Where some would see lack of water and a hostile, uninhabitable desert, O’Keeffe perceived the grandeur of nature, the softness of the earth, and the stubbornness of desert plants that manage to thrive in a harsh climate. Those empty reddish hills inspired her to create some of her most striking landscapes—images that have remained fresh, modern, and beautiful decades after so many other art styles rolled through the 20th-century art scene.

For a painter, the advantage of living a long life is that there is time for evolution of style and reaching maturity. Who knows what we might have seen develop in the art of Masaccio, Raphael, Frédéric Bazille, or Aubrey Beardsley had they lived on instead of succumbing early? In O’Keeffe’s case, she had time to move beyond the landscapes (and far past her flowers) to the simplicity and elegance of “almost” abstract art.

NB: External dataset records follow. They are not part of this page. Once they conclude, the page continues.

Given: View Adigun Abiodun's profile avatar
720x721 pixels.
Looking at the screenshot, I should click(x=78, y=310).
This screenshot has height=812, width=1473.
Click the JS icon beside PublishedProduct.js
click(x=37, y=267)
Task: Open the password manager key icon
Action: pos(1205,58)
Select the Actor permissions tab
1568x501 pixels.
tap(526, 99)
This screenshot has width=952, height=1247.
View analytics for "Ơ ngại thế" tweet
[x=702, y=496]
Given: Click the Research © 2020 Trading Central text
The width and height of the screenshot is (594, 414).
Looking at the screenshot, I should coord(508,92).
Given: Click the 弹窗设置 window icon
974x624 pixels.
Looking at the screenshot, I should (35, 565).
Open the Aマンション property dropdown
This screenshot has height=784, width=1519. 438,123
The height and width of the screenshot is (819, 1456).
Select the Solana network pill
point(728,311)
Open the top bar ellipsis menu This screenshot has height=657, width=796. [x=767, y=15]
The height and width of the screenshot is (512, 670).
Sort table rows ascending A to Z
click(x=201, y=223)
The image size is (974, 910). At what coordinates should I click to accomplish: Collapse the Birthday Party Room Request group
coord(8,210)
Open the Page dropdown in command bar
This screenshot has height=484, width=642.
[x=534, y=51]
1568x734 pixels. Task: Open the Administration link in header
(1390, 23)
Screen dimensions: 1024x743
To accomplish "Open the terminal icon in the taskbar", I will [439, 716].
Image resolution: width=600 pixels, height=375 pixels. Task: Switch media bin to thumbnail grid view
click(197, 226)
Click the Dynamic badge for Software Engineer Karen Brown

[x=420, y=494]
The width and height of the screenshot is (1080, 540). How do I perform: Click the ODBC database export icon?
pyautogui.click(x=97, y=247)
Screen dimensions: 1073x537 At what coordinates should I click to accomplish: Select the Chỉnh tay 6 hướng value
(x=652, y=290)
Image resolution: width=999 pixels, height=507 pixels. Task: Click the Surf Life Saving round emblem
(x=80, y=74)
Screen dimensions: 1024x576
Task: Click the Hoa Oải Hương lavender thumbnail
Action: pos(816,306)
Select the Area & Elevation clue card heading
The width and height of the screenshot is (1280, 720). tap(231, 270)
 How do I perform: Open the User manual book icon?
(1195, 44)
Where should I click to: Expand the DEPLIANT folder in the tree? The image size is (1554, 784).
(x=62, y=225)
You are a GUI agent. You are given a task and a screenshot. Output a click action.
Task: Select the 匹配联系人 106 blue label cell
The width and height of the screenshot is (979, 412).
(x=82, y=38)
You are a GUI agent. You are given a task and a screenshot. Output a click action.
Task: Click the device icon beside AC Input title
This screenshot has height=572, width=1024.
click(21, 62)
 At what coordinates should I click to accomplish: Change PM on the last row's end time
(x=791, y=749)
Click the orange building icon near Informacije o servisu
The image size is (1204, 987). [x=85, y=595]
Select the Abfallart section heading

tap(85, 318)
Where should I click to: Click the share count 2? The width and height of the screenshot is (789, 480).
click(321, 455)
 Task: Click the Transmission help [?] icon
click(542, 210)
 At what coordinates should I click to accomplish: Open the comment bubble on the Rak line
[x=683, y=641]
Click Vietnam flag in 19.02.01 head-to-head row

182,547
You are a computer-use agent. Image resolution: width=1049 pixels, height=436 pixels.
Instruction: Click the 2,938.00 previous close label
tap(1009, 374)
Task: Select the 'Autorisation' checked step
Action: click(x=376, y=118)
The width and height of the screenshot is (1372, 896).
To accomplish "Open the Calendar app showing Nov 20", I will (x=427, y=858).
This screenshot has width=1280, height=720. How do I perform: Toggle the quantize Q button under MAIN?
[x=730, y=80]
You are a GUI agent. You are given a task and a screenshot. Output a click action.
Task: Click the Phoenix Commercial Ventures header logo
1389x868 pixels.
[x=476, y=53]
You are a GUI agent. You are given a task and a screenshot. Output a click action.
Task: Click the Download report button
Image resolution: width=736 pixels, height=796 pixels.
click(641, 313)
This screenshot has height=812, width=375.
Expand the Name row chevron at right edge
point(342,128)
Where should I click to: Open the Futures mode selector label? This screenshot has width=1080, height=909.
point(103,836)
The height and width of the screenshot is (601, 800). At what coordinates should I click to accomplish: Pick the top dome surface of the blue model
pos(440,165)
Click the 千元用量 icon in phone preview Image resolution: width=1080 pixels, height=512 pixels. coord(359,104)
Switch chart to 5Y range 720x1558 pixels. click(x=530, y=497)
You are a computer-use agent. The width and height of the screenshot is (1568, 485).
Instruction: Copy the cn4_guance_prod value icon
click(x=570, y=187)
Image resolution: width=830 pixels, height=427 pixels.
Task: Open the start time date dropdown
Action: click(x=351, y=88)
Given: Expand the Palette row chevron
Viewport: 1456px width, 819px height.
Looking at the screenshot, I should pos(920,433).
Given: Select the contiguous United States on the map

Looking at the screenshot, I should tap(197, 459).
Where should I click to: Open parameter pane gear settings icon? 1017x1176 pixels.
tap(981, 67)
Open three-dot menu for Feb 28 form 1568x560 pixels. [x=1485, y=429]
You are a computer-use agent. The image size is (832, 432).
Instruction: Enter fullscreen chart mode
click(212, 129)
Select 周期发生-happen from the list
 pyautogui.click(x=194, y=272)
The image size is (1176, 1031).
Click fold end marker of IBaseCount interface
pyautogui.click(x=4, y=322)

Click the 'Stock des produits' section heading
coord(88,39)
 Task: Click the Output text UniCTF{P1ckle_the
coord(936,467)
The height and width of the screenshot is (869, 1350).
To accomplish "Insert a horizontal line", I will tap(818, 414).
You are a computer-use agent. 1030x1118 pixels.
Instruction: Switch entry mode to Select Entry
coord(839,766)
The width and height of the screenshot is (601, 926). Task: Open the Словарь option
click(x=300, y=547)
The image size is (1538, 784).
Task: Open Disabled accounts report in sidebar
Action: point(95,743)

Georgia O’Keeffe. Winter Road I, 1963. Oil on canvas. National Gallery of Art, Washington, DC. Gift of The Georgia O’Keeffe Foundation (1995.4.1). © Board of Trustees, National Gallery of Art, Washington. Photo: courtesy of Centre Pompidou

Her Winter Road, painted in 1963, is such a picture. It looks like an abstraction—or perhaps some Japanese calligraphy—but it really isn’t. It is the artist’s way of reducing the landscape to its core element of a winding road. But it is also still a landscape where the emptiness of white canvas can be easily filled with our knowledge of all the hilly roads we have met.

The exhibition Georgia O’Keeffe runs from September 8 to December 6, 2021 at Centre Pompidou in Paris.